Whenever you have an often-used idea, your job is to twist it or elevate it somehow, so that it’s different from everything else out there. The problem is, everybody goes about twisting it the wrong way. They think two-dimensionally when they should be thinking THREE-DIMENSIONALLY.
Two-dimensional thinking is the obvious “next step.” So if you have your “Grown up imaginary friend” setup, a two-dimensional thought might be to make the imaginary friend EVEN CRAZIER! So if the childhood imaginary friend was a bunny, you’d make the bunny a sex-crazed gun-toting wild card! Sounds good, right? But you haven’t really elevated the concept. You’ve just made the imaginary friend a little more interesting.
Three-dimensional thought is when you think beyond what’s right in front of you. You approach the idea from several angles. This is not easy, guys. It’s the quantum computing of idea generation. But that’s why when it works, it results in a killer concept. And that’s what they did here.
This concept is NOTHING if Happy was Nick Sax’s imaginary friend as a child. It’s literally NOTHING. It’s a gimmick. It’s tired. It’s an excuse to get some cool comic book art in. By thinking outside the constraints of that tired setup – what if you were visited by SOMEONE ELSE’S imaginary friend – the idea comes alive. And that’s what happened. And it wasn’t just that it was someone else’s imaginary friend. It’s a little girl’s imaginary friend who’s missing and who needs Sax’s help. Which is why Happy came to him!
I can’t get enough of this idea. I just can’t. This is everything you’re supposed to do with a concept. It’s so damn clever.
And the funny thing about all this is that we don’t get Happy’s reveal until 45 pages in. And before that, I was like, “Eh, this pilot isn’t bad, I guess.” I wasn’t really into it. This is classic noir that, outside of the imaginary friend angle, embraces all the noir tropes a little too eagerly. Which sucks because on concept alone, I’d give this a genius.
So those of you seeing me rave the whole review then only giving this a [xx] worth the read, that’s why. I think this project needs people better than Syfy, no offense. But Syfy has embraced cheese as their curator and this has the potential to be one of the buzziest shows on television with the right people behind it. So I’ll hope that Syfy passes and a Netflix, Hulu, Amazon, or maybe even HBO picks it up. That would be fucking awesome.
[ ] What the hell did I just read?
[ ] wasn’t for me
[xx] worth the read
[ ] impressive
[ ] genius
What I learned: Three-dimensional thinking is hard to define. But the basics work like this. When trying to improve an idea, don’t think “bigger, better, flashier.” Instead, take an omniscient view and look at the idea from all sides to see if there’s a hidden angle you can exploit. They do this in the tech world all the time. Uber is an example.

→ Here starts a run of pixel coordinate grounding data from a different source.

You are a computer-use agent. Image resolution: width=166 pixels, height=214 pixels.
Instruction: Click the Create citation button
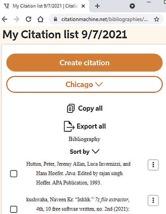point(84,63)
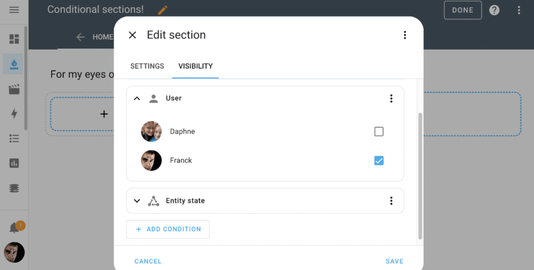This screenshot has height=270, width=534.
Task: Open the notifications bell in the sidebar
Action: [x=14, y=228]
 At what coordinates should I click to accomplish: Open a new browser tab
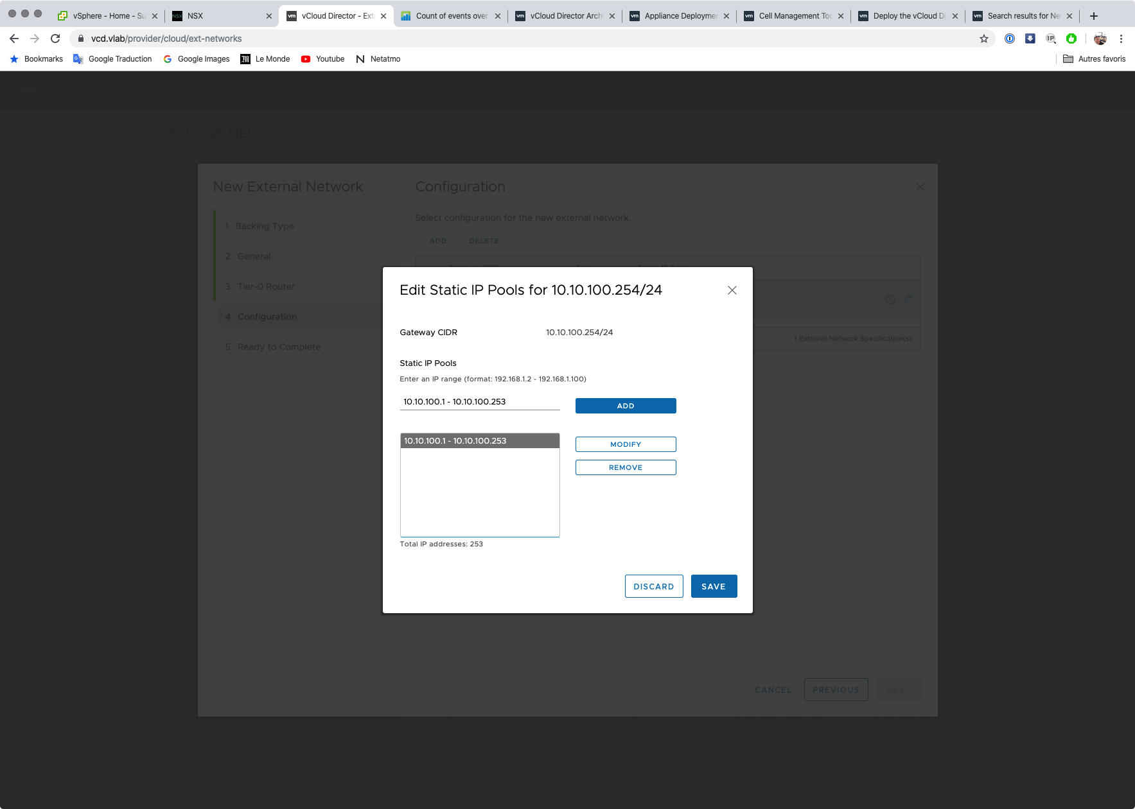click(1093, 16)
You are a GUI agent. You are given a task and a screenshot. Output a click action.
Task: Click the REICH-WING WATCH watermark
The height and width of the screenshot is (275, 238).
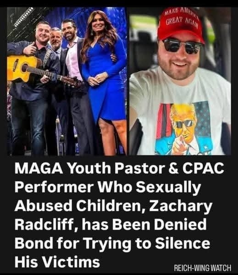(203, 268)
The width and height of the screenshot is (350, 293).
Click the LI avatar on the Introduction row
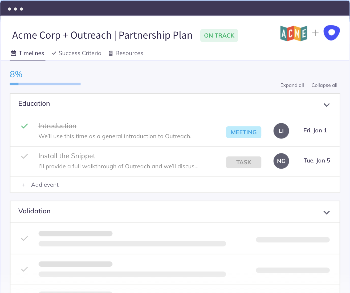coord(281,131)
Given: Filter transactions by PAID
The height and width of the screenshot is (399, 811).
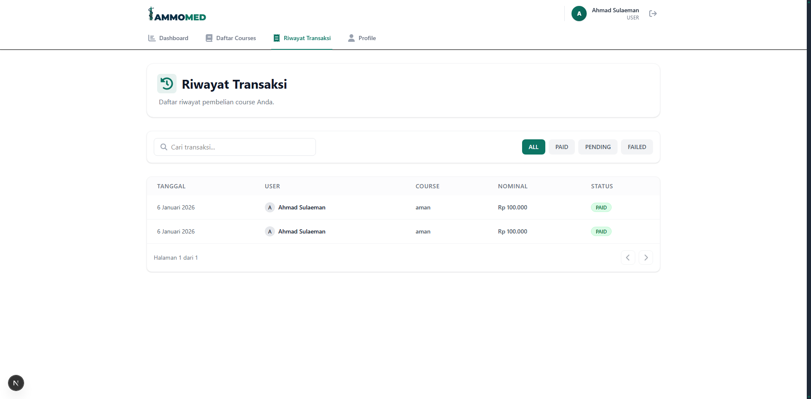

People come in and they say, “How do we make a taxi service that’s better than all the other taxi services out there?” Two-dimensional thinking is: Well, we add TV in the back and we make the cars cleaner and we only hire drivers that are nice and courteous. All that stuff is fine but it doesn’t change the game. Three-dimensional thinking is: Eliminate the taxi altogether.